Decellularizing strawberry tissue

I dunno if it's better here or in implant stories, but it's technically not an implant so... 

Last year I came across that thread about decellularizing fruit and vegetable tissue, and have finally worked up the nerve to go through with it. Here are some before and after shots.
I made a couple changes to his methodology: instead of using distilled water, I used purified water which didn't seem to negatively affect anything. I also used a 1% SDS stock solution instead of his 0.5%. This also didn't seem to make any noticeable difference, so it's probably better to stick with a 0.5% concentration to conserve material. Something that wasn't mentioned is how ridiculously fragile strawberry extracellular matrices are. After a certain point I had to avoid splashing the strawberries when changing solution, otherwise they would tear. 
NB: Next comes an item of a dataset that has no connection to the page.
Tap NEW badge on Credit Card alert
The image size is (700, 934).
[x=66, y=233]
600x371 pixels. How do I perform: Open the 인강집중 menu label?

I want to keep this scaffold and a few others I have planned for the future around my dorm as decoration, but once I get the proper space and set up for a cell lab, I'd like to try my hand at reseeding scaffolds as well. Bioluminescent hearts anyone?


  • Nicely done! :D

    It looks nice and ghosty .3.
  • Oh wow. I should dig up that thread and have a play at it myself at some stage.
  • did this sometime last year experimenting with different lysing agents at a 1/100 soap/water ratio. SDS definitely did the most damage to the scaffolding, tritonx-100 was the most gentle to the scaffolding i'd say (but took long as hell and the strawberry retained a light pink/brown hue even when there was no longer anything being extracted into the solution). suprisingly APS (i used good ol' lemon dish soap, but in later studies should probably try to isolate the chemical) seemed to retain the structure nearly as good as the professional grade decelling lyser and left the strawberry a ghostly white hue.
  • Interesting! I might have to try an APS solution at some point and compare. The scaffold's fragility made it especially hard to handle, so the extra preservation would be extremely beneficial for moving and future reseeding.